* _Description of the task_: Reproduce the entries beneath exactly, without their images.

Stored dataset items:
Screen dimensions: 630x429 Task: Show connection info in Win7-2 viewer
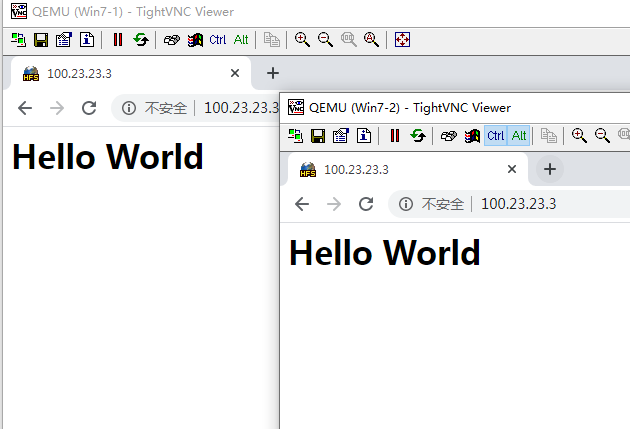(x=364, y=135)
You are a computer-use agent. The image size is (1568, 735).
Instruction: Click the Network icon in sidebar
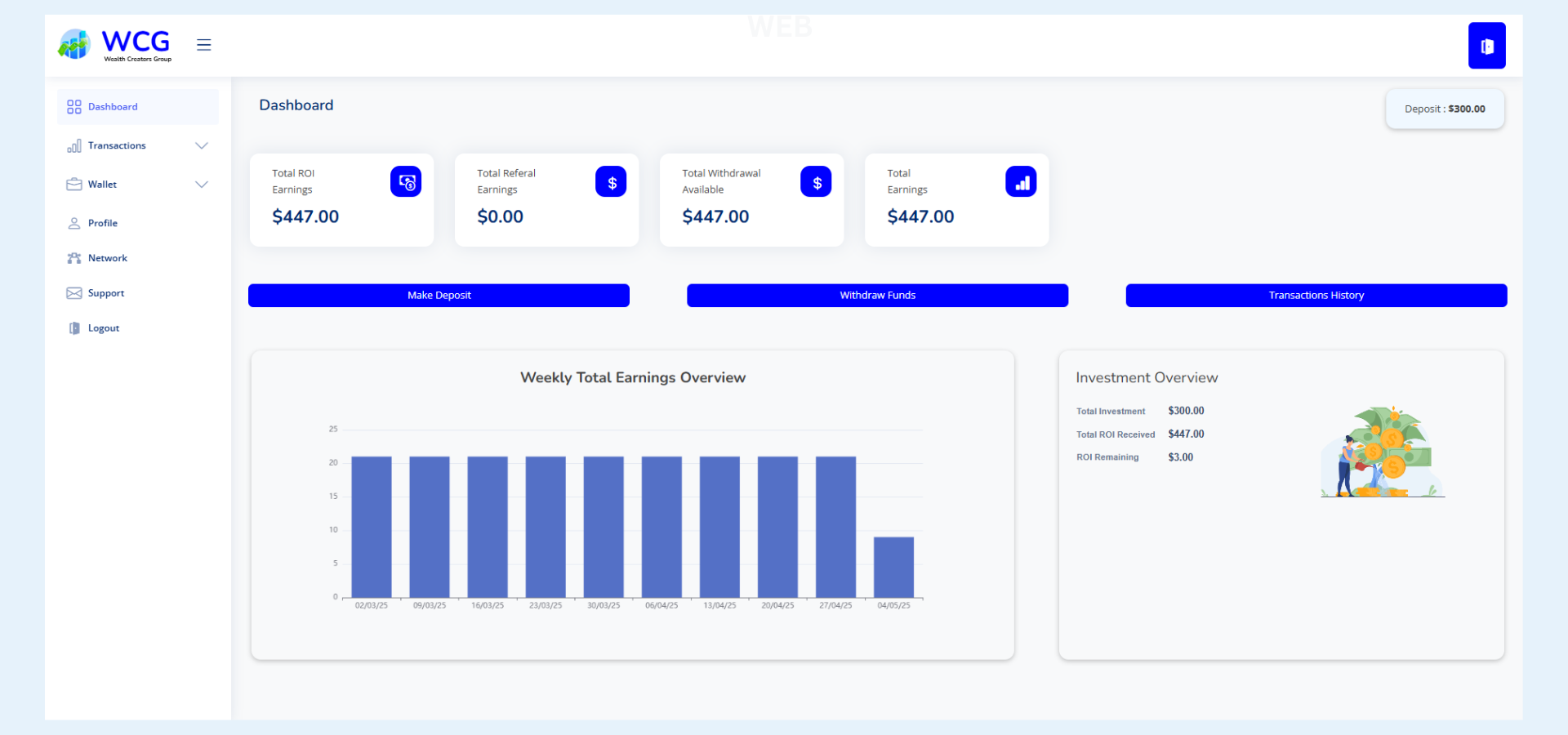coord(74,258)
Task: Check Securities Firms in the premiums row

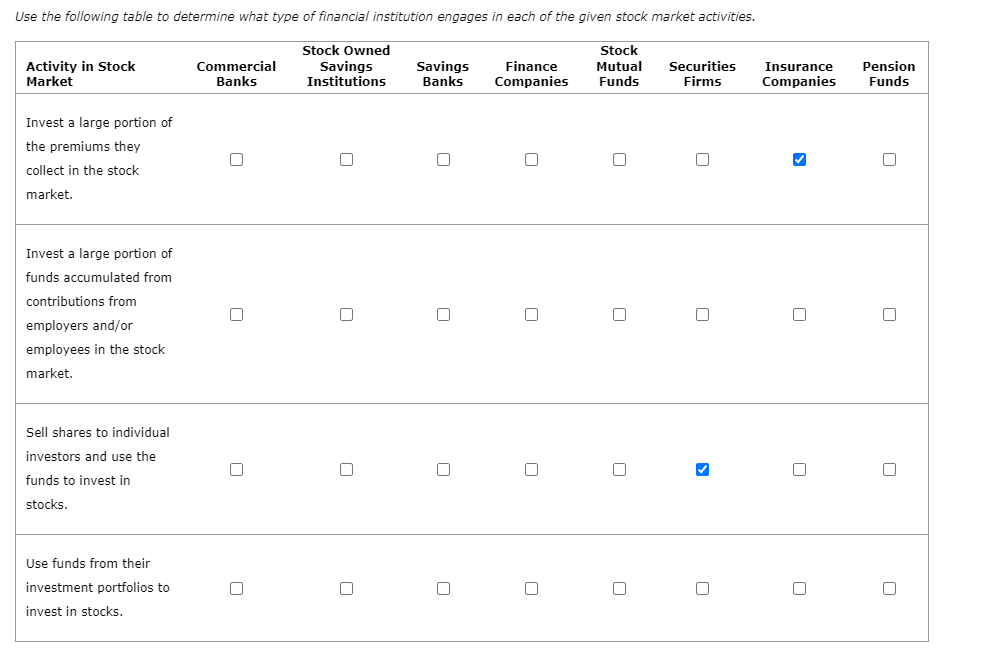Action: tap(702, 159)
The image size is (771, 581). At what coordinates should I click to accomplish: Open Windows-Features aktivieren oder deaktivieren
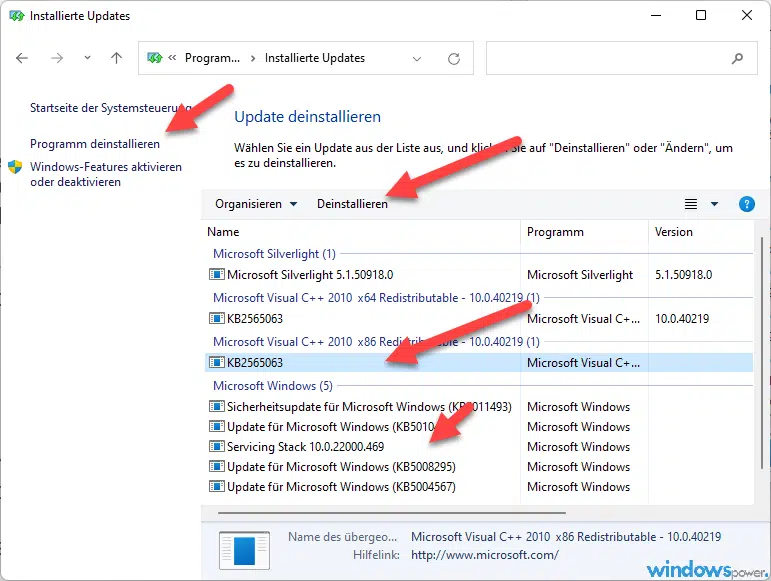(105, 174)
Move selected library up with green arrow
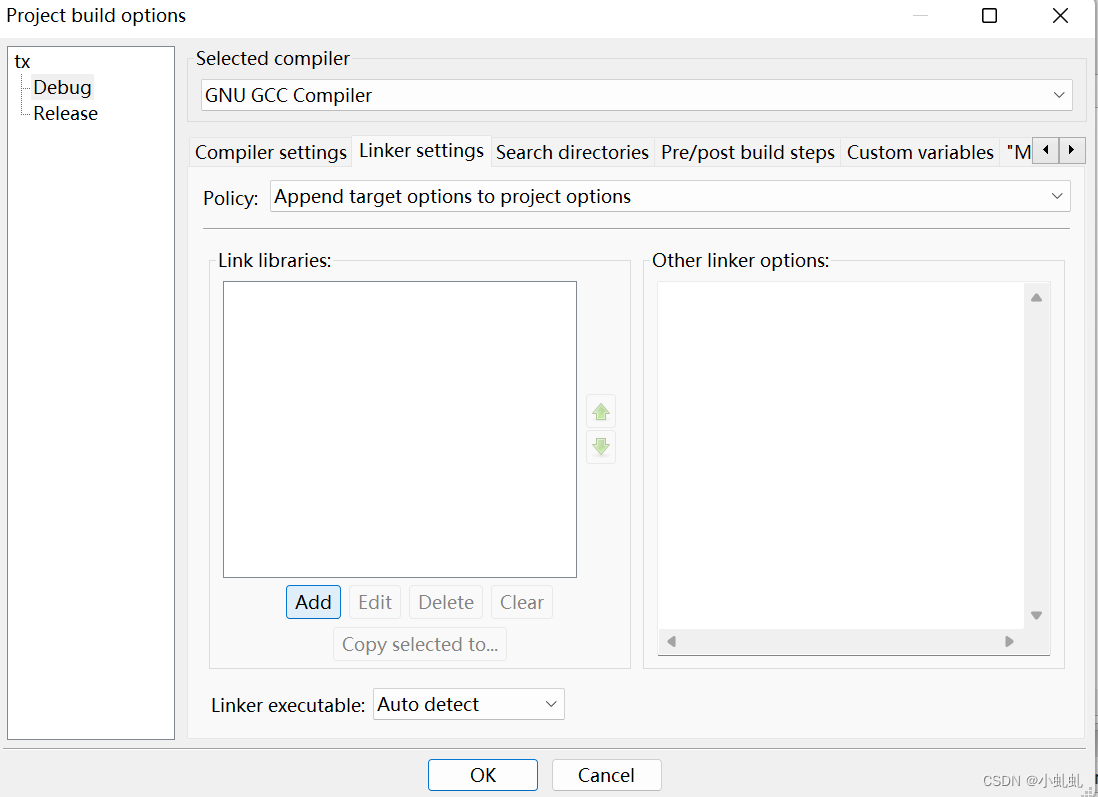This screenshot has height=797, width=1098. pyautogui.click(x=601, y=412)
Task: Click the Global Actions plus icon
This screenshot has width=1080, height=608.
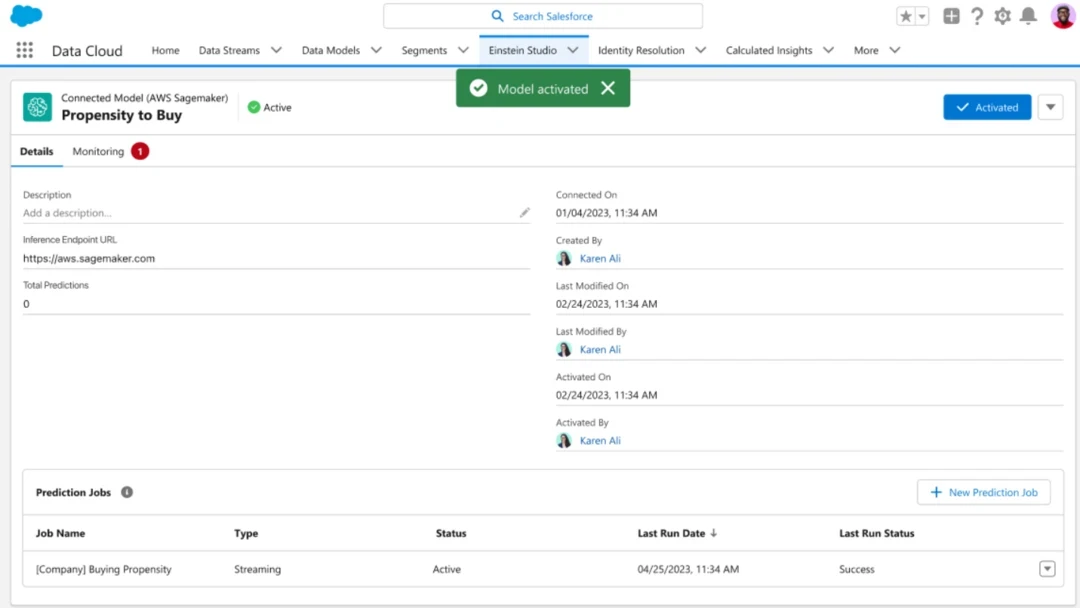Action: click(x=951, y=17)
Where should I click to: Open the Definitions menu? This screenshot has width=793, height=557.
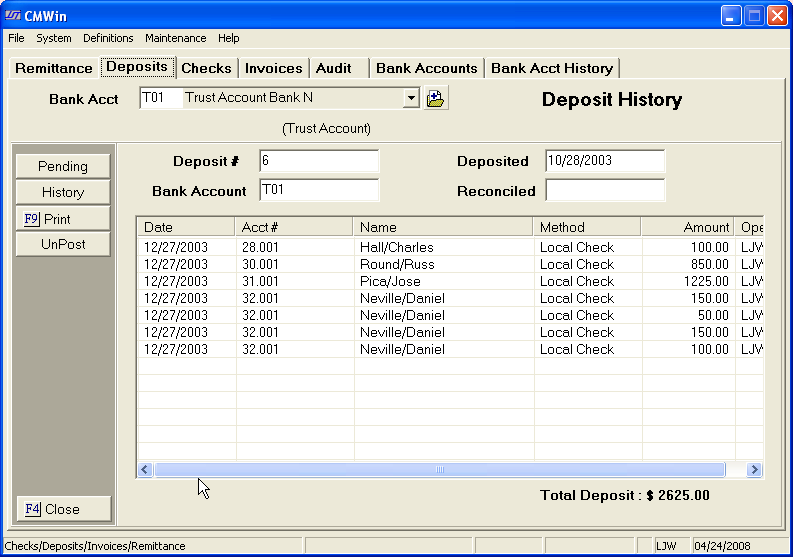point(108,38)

* _Response to this exercise_:
Screen dimensions: 630x429 Task: Show connection info in Win7-2 viewer
(x=364, y=135)
You are a computer-use agent. The image size is (1568, 735).
Instruction: Click the Network icon in sidebar
coord(74,258)
Task: Check Securities Firms in the premiums row

Action: tap(702, 159)
The image size is (771, 581). At what coordinates should I click to accomplish: Open Windows-Features aktivieren oder deaktivieren
(105, 174)
Move selected library up with green arrow
This screenshot has height=797, width=1098. pyautogui.click(x=601, y=412)
Task: Click the Global Actions plus icon
This screenshot has width=1080, height=608.
Action: click(x=951, y=17)
Where should I click to: Open the Definitions menu? This screenshot has width=793, height=557.
point(108,38)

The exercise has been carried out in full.